Of course, it doesn't work out like that at all. I can plan and plan, but when we're sitting side by side on the edge of my bed, our clothes pulled open, all that comes out is mumbled nonsense. He has his cold hand up my front, tracing the wire of my bra. David. Indie rock boy with the tight shirts and baseball card collection. David, who talks about sex using sports
metaphors that are romantic instead of shallow, that turn sex into a game of heros and legends. David, who has never said "this was so good, did you come, I came, did you really come?" who
has never said "That was the best I've ever had," but who remembers sex as a series of plays, fouls, surprise victories and catches, describes them with veneration, his dark eyes intense, sincere. I can't bring myself to be cruel to him, even if I am scared, even if that's the smart thing
to do. So it just spills out.

"It isn't you, it's me, I just can't, without, I mean, I love you, I love your body, and being with you is wonderful, and I don't even think he's sexy, you know, he's just got this voice that, it fills me up and I, it really isn't you, ever since I was a little kid I've been obsessed, you know? And it's the same with other men, it isn't just you," and as his brow furrows and he pulls his hand out from beneath my shirt, I say "I can't come unless we're listening to Johnny Cash." Then David is standing, pulling his pants up, fastening the button. He turns away, and it feels like my stomach is sucking in air.

But then he's putting on some music, smiling.
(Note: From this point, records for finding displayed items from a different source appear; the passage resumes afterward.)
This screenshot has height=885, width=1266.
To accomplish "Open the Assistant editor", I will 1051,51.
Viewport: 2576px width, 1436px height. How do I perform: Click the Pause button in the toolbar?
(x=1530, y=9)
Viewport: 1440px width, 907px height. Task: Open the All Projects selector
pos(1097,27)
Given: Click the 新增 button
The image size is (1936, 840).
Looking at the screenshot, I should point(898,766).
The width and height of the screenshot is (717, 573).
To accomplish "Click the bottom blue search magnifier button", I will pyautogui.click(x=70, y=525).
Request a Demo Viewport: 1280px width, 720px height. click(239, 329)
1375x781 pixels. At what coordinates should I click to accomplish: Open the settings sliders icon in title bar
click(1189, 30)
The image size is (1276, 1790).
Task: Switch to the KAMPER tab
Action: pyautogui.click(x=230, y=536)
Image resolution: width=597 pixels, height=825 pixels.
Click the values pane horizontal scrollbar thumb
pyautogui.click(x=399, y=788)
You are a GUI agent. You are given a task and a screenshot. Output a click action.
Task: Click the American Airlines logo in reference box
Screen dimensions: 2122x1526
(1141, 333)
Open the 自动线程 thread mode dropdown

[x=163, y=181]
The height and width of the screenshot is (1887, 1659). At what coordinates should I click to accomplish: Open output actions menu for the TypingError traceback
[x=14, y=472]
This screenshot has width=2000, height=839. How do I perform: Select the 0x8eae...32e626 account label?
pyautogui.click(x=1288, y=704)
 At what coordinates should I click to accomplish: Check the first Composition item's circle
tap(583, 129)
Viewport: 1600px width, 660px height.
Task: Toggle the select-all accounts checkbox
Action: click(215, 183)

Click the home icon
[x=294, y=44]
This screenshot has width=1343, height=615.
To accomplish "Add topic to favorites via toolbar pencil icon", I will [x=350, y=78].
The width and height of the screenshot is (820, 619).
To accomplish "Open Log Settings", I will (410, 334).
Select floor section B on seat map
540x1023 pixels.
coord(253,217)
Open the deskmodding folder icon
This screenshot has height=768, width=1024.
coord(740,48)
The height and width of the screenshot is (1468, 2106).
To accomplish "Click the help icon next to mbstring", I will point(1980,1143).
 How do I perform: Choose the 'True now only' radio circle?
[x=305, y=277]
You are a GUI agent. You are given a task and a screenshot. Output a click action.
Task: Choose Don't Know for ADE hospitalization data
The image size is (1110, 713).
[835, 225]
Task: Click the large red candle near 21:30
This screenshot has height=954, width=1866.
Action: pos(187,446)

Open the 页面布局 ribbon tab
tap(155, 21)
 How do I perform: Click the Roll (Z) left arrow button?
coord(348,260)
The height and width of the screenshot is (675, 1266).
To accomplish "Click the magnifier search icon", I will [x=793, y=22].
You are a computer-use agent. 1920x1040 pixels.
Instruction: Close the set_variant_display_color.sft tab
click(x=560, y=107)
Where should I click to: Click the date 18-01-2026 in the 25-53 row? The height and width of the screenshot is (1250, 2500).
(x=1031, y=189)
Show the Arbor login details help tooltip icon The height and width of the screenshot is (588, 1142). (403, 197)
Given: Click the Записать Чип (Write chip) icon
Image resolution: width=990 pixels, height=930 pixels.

"Well," he says as the first trumpeting notes of the song fill the room. I want to say something but instead I close my eyes to the music, and he sits on the bed behind me. His legs wrap around me and he's lifting my shirt. "Love," he whispers in my ear, his voice soft as Johnny Cash fills the room. "Is a burning thing." And it's working. It isn't Johnny Cash I'm hearing, but David. It's David's hands on my body. "And it makes" It's David fumbling at my skirt, pulling it down. And I'm turning to his neck, his shoulders. Pulling his shirt off while he sings along, his voice a little louder now, "A fiery ring." He's watching me. "Bound," he says, "By wild desire." I've got his pants, pulling them down to his calves. He's got his lips against my ear, his breath hot. "I fell in," he says, "to a ring of fire."